The ECJ stated that it is for the Court to determine whether the demolition services constitute part of the counter-performance for the goods supplied, and thus whether, together, both elements constitute the consideration for VAT purposes.
By applying the same logic as for the first question, the ECJ stated that neither the existence of an agreed dismantling and disposal cost nor the seller’s lack of knowledge about the exact amount of those costs undermines the finding that the demolition work constitutes consideration. Even if the actual values are not explicitly communicated or detailed, the VAT treatment remains unchanged. The critical element is that the value of the dismantling and waste-disposal services can be determined.
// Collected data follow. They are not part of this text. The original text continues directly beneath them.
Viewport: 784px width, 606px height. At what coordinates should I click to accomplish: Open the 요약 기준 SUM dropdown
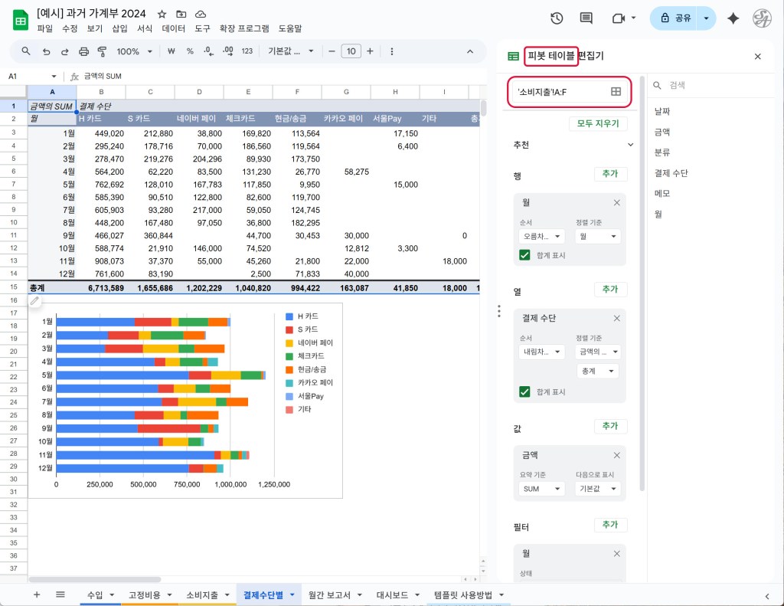(541, 489)

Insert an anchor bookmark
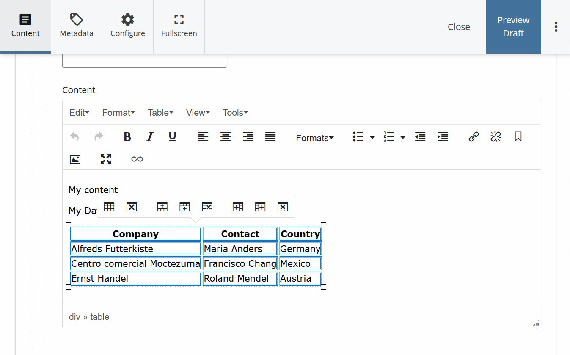click(518, 137)
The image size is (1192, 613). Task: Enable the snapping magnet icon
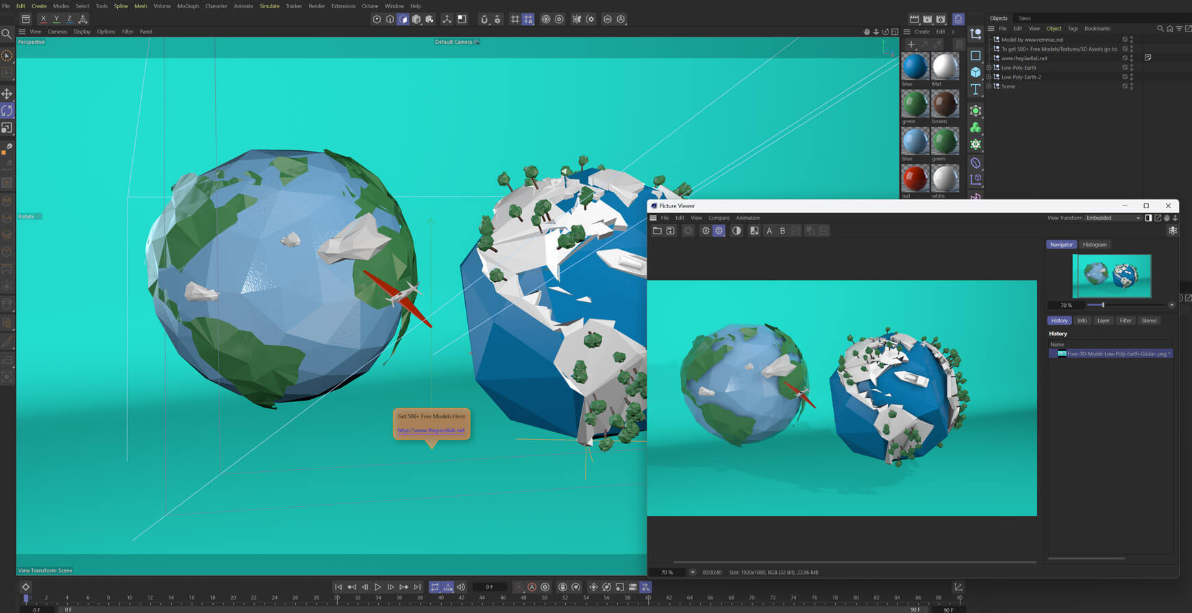coord(484,19)
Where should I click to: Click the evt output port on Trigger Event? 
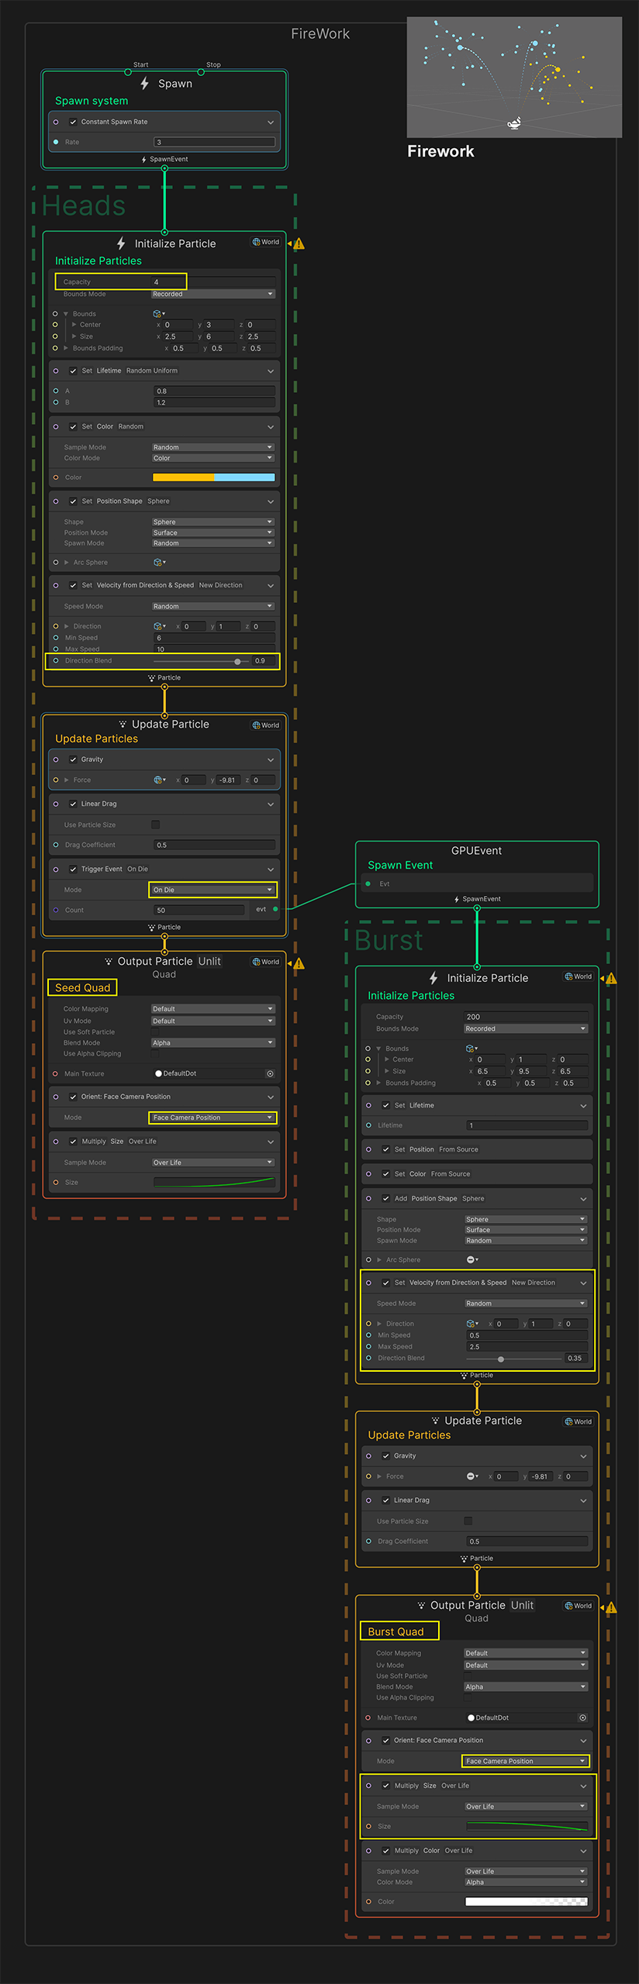point(275,909)
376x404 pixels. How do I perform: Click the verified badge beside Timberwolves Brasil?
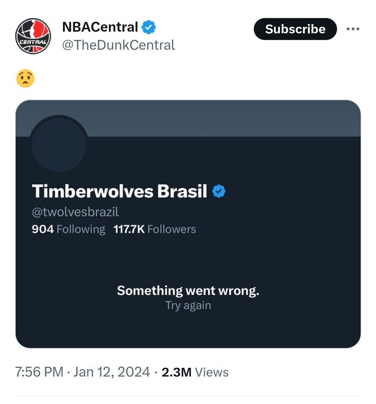coord(219,191)
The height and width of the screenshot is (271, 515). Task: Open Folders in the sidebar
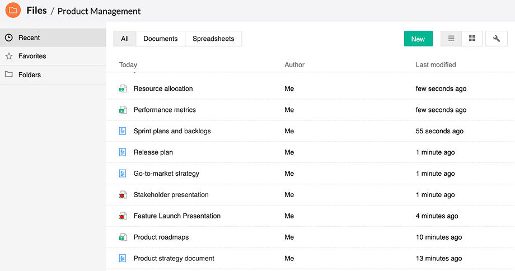(30, 74)
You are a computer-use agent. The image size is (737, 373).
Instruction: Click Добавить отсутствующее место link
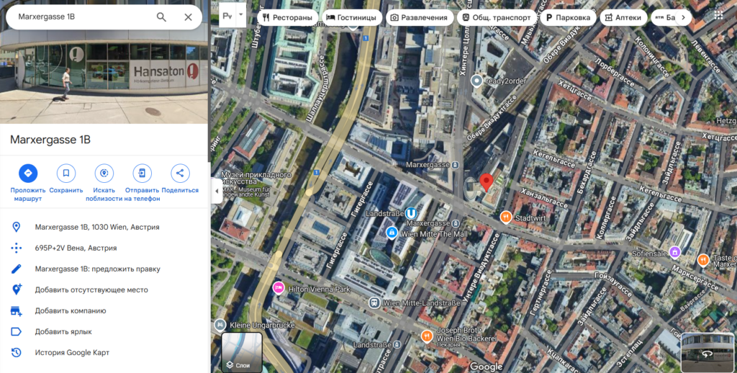point(91,289)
The ECJ added that the price reduction reflects the subjective value the company assigns to demolition services, and that both parties exchange reciprocal supplies under the same contract. More specifically, the seller supplies goods for dismantling, while the company provides dismantling and disposal services. Consequently, the mutual obligations and rights are directly linked.
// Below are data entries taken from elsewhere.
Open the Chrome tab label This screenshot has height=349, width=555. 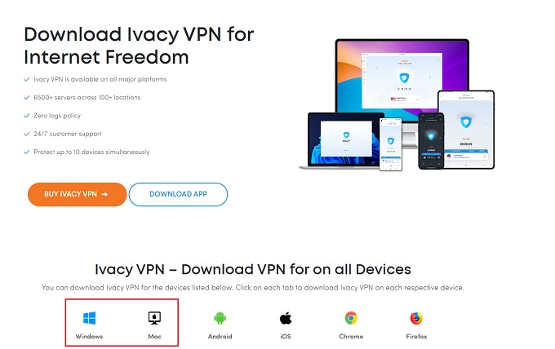pyautogui.click(x=351, y=336)
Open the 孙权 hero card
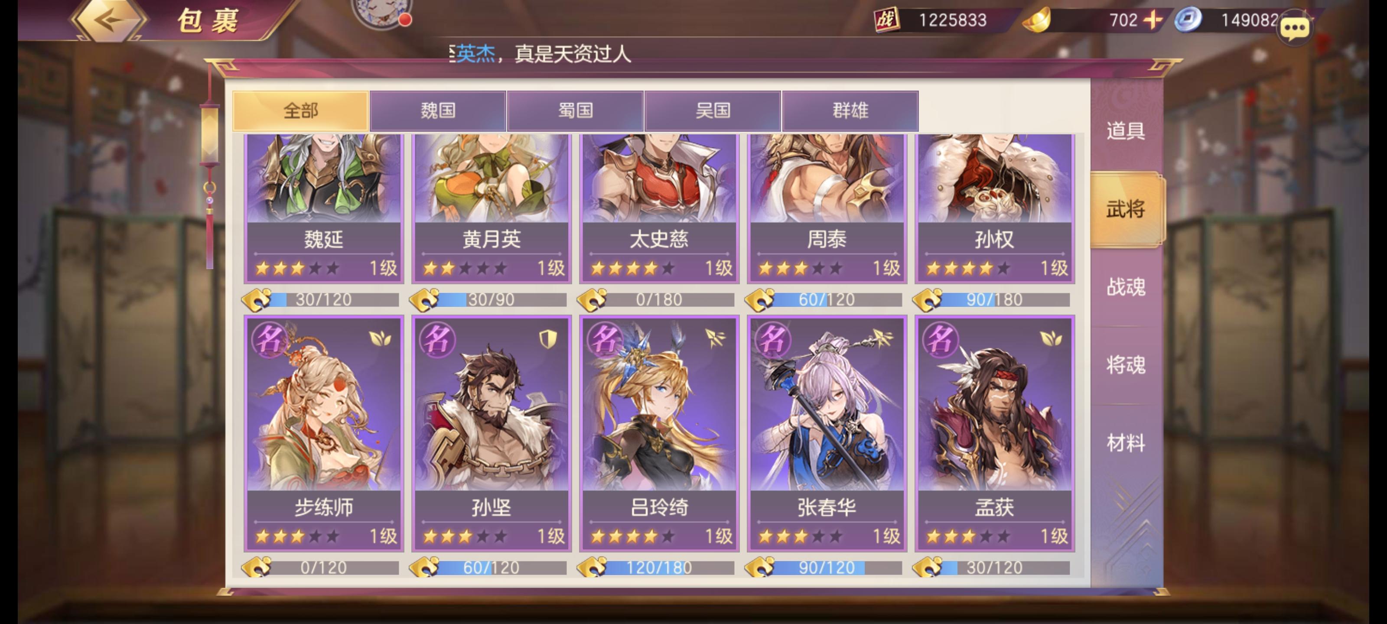Screen dimensions: 1387x624 tap(994, 209)
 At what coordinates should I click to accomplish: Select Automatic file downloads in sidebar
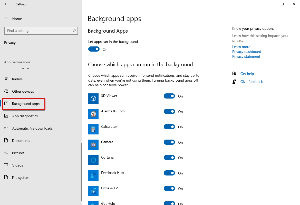point(32,128)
Following this interpretation, the ECJ concluded that the VAT taxable base for the supply of goods to be dismantled consists of two amounts, the purchase price and the value of the reduction, which together represent the full consideration exchanged between the parties.
Courts Final Decision
Regarding the demolition contract, the ECJ concluded that the arrangement constitutes two distinct supplies for VAT purposes. The first one is the demolition service provided to the client, and the second one is the supply of goods, scrap metal, if the company assigns a value to the scrap metal, and factors that value into the price quoted for the demolition services. Whether the supply of scrap metal is taxable or not depends on whether the company qualifies as a taxable person under the VAT system.
Concerning the purchase contract for dismantling and disposing of the resulting waste within a specified period, the contract encompasses a supply of goods for consideration subject to VAT if the company qualifies as a taxable person. Additionally, since the company must perform demolition or dismantling and waste disposal to meet the seller’s specific needs, the contract also constitutes a supply of services for consideration. However, whether all the conditions are met in this case is for the Court to determine.
Conclusion
Ultimately, the ruling provides a clear and practical interpretation of VAT implications on contracts that intertwine goods and services. Notably, the ECJ's conclusions underline that the absence of explicit agreements on the value or quantity of the materials does not preclude the recognition of consideration, and that VAT treatment should reflect the economic reality of the transaction. Moreover, with its ruling, the ECJ reminds that the substance of a transaction, rather than its formal contract terms, governs VAT obligations.